# Exercise data
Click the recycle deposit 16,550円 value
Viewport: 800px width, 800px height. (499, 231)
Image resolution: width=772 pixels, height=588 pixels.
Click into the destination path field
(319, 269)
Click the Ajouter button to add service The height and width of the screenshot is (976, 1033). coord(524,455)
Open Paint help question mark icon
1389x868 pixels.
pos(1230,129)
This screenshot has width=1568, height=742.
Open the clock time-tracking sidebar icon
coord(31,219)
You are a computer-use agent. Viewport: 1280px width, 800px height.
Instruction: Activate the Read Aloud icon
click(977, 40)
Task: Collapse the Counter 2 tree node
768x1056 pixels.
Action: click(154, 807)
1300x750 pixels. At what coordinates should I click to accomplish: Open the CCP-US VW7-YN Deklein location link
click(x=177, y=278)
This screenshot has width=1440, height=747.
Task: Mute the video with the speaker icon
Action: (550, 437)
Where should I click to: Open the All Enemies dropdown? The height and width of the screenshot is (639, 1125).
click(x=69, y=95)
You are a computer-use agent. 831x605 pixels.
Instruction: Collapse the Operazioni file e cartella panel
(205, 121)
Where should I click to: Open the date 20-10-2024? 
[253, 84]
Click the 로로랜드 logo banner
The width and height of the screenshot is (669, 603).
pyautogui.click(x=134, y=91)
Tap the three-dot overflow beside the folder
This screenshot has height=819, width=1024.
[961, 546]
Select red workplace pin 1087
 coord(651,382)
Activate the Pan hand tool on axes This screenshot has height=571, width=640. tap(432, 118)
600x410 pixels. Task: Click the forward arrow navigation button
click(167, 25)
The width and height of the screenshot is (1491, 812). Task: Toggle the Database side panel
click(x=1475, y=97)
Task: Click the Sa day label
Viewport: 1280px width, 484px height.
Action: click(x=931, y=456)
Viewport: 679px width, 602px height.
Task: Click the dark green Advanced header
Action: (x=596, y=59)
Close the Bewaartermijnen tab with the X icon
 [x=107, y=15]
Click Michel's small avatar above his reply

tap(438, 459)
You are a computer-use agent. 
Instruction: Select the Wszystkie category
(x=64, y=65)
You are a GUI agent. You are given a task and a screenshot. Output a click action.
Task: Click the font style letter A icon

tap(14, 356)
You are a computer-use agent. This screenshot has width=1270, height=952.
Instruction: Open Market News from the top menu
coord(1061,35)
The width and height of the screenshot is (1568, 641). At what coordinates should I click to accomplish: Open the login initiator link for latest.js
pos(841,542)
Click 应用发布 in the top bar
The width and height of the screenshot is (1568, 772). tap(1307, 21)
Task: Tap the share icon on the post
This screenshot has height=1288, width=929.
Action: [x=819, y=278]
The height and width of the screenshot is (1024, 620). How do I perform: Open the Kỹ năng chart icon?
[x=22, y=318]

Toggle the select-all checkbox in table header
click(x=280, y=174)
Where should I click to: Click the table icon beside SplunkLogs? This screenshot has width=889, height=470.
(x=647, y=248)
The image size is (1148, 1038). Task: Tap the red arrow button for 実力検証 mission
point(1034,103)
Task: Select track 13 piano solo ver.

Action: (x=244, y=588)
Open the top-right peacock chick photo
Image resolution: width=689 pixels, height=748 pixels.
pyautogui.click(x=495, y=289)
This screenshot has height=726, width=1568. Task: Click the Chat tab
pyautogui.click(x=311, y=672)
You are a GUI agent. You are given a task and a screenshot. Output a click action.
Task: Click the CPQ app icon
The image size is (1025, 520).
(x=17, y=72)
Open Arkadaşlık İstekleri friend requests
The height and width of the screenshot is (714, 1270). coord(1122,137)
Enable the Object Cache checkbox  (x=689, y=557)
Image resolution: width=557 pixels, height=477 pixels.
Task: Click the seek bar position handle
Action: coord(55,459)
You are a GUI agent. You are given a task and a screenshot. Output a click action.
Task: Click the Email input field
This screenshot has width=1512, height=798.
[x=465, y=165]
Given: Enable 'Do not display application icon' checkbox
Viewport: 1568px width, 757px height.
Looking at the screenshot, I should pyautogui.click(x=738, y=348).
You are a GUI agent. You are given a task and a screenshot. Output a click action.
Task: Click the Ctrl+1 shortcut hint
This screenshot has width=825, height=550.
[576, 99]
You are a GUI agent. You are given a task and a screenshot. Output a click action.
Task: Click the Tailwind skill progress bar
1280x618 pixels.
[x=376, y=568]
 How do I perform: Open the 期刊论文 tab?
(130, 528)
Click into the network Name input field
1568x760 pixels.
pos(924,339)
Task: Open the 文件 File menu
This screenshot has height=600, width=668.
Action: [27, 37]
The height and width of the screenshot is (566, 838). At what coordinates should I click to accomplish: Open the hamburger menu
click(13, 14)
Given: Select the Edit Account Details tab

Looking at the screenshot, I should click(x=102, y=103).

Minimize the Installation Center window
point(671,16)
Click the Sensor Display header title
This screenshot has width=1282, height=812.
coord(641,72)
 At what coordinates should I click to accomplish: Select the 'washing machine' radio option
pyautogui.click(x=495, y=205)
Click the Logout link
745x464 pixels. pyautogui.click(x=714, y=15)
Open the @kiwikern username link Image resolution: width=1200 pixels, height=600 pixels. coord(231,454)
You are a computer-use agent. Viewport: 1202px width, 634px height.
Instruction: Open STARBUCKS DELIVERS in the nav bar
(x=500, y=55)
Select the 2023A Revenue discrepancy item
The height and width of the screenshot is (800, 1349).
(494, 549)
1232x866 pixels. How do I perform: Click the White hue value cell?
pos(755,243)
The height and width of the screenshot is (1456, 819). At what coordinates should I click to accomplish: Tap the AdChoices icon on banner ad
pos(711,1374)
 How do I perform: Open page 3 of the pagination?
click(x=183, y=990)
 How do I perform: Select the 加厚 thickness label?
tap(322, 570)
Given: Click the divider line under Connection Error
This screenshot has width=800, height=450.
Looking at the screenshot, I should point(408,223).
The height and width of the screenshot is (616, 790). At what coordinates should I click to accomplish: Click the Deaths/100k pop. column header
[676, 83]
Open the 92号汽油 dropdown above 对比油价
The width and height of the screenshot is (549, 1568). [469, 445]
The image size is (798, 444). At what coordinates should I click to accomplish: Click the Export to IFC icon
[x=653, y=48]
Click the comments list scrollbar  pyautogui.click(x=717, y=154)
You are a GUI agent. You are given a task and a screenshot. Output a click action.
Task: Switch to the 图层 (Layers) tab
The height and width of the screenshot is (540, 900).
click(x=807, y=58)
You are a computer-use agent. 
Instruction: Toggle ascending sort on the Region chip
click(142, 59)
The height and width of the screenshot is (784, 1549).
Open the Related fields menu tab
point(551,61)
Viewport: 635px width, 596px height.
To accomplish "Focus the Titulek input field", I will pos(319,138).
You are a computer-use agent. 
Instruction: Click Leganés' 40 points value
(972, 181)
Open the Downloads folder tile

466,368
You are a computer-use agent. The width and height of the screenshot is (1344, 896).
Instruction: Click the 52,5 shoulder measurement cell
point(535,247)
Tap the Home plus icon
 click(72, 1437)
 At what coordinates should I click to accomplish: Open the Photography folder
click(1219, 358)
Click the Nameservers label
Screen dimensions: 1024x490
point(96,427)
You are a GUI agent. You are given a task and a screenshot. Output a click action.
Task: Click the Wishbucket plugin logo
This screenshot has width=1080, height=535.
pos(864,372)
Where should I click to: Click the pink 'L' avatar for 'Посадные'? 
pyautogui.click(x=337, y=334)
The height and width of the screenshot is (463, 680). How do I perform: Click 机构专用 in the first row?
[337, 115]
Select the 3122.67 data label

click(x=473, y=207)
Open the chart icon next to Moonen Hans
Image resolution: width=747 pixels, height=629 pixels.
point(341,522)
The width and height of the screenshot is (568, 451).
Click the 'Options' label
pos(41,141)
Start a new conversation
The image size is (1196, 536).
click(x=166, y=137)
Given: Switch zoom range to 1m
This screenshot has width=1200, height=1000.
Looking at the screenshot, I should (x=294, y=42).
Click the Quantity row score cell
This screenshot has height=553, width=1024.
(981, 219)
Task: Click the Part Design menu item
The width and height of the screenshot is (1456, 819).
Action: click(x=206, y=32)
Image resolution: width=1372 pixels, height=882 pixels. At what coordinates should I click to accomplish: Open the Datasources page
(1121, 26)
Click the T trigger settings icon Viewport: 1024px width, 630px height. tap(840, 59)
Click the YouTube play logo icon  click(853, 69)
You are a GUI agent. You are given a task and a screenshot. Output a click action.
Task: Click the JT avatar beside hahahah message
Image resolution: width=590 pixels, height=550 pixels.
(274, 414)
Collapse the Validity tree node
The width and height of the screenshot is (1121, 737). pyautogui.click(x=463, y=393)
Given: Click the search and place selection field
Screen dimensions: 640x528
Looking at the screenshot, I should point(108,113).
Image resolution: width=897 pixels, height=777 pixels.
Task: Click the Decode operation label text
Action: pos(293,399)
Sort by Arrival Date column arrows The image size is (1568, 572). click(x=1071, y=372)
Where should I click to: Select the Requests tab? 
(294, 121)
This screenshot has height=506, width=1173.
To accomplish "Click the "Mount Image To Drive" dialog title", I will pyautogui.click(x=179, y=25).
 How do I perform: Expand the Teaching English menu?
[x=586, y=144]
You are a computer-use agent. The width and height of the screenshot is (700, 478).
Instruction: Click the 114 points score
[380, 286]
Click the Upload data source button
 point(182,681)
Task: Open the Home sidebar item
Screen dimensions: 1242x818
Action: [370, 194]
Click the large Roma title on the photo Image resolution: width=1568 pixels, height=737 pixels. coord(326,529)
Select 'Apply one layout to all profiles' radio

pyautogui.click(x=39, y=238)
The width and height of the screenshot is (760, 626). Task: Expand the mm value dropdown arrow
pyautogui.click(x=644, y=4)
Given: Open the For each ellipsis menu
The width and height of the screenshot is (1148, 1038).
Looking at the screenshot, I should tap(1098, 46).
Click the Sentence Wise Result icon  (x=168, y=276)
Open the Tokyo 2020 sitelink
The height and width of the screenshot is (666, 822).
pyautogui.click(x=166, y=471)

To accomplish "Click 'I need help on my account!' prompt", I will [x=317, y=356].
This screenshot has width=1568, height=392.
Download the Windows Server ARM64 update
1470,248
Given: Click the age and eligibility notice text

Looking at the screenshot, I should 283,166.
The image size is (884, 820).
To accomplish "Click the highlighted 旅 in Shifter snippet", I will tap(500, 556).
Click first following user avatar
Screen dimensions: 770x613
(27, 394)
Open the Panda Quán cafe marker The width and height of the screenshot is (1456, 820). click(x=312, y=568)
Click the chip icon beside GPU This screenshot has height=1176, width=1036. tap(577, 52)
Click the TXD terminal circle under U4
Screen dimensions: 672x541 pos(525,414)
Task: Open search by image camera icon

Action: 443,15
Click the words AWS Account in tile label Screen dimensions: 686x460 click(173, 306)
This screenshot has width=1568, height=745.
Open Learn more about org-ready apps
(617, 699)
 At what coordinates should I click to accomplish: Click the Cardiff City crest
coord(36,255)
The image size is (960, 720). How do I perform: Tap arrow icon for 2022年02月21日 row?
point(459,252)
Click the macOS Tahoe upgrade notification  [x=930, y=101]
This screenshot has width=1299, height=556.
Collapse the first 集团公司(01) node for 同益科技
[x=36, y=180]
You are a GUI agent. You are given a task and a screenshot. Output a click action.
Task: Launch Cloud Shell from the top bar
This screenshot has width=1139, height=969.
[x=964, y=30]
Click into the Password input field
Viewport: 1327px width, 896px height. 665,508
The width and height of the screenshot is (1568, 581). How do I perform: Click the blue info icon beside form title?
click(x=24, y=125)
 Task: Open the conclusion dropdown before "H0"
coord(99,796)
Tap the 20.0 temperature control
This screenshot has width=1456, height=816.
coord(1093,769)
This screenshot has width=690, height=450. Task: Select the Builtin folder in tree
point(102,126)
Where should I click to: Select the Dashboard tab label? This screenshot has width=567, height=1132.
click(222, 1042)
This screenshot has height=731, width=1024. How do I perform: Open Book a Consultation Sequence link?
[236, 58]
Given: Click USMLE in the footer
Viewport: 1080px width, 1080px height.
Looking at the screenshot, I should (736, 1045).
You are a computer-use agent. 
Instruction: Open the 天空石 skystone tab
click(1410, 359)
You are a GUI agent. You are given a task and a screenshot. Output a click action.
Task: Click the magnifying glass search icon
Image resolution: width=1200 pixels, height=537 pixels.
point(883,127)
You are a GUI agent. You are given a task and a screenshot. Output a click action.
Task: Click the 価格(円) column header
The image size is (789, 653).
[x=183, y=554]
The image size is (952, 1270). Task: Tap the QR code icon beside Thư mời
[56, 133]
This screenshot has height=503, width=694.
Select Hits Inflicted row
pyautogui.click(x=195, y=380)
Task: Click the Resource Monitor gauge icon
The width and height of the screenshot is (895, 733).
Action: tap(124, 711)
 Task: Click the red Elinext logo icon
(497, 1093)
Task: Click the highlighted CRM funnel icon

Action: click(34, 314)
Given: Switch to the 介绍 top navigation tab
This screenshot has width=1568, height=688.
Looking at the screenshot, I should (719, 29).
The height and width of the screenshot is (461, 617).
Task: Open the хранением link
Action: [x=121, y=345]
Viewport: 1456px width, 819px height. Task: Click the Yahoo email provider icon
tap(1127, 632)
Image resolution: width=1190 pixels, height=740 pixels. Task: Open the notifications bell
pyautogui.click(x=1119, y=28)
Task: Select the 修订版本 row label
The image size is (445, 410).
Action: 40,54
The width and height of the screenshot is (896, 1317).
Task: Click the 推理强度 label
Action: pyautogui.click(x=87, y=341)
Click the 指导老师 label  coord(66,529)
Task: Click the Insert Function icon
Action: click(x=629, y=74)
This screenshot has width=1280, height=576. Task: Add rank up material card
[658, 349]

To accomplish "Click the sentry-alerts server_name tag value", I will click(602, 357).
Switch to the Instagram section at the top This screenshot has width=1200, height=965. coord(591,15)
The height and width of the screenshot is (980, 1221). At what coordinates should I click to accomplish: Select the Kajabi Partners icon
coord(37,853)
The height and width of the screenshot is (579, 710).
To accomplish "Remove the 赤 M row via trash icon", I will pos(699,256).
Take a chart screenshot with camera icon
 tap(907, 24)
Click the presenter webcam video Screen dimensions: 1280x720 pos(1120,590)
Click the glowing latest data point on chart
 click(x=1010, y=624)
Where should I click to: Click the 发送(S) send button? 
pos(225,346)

# Your objective
Retype the entries above exactly, but only from the line containing "Open the top-right peacock chick photo" through the line containing "Open the @kiwikern", both included.

# Result below
Open the top-right peacock chick photo
Image resolution: width=689 pixels, height=748 pixels.
pyautogui.click(x=495, y=289)
This screenshot has height=726, width=1568. Task: Click the Chat tab
pyautogui.click(x=311, y=672)
You are a GUI agent. You are given a task and a screenshot. Output a click action.
Task: Click the CPQ app icon
The image size is (1025, 520).
(x=17, y=72)
Open Arkadaşlık İstekleri friend requests
The height and width of the screenshot is (714, 1270). coord(1122,137)
Enable the Object Cache checkbox  (x=689, y=557)
Image resolution: width=557 pixels, height=477 pixels.
Task: Click the seek bar position handle
Action: coord(55,459)
You are a GUI agent. You are given a task and a screenshot. Output a click action.
Task: Click the Email input field
This screenshot has width=1512, height=798.
[x=465, y=165]
Given: Enable 'Do not display application icon' checkbox
Viewport: 1568px width, 757px height.
Looking at the screenshot, I should pyautogui.click(x=738, y=348).
You are a GUI agent. You are given a task and a screenshot. Output a click action.
Task: Click the Ctrl+1 shortcut hint
This screenshot has width=825, height=550.
[576, 99]
You are a GUI agent. You are given a task and a screenshot. Output a click action.
Task: Click the Tailwind skill progress bar
1280x618 pixels.
[x=376, y=568]
 How do I perform: Open the 期刊论文 tab?
(130, 528)
Click into the network Name input field
1568x760 pixels.
pos(924,339)
Task: Open the 文件 File menu
This screenshot has height=600, width=668.
Action: [27, 37]
The height and width of the screenshot is (566, 838). At what coordinates should I click to accomplish: Open the hamburger menu
click(13, 14)
Given: Select the Edit Account Details tab

Looking at the screenshot, I should click(x=102, y=103).

Minimize the Installation Center window
point(671,16)
Click the Sensor Display header title
This screenshot has width=1282, height=812.
coord(641,72)
 At what coordinates should I click to accomplish: Select the 'washing machine' radio option
pyautogui.click(x=495, y=205)
Click the Logout link
745x464 pixels. pyautogui.click(x=714, y=15)
Open the @kiwikern username link Image resolution: width=1200 pixels, height=600 pixels. coord(231,454)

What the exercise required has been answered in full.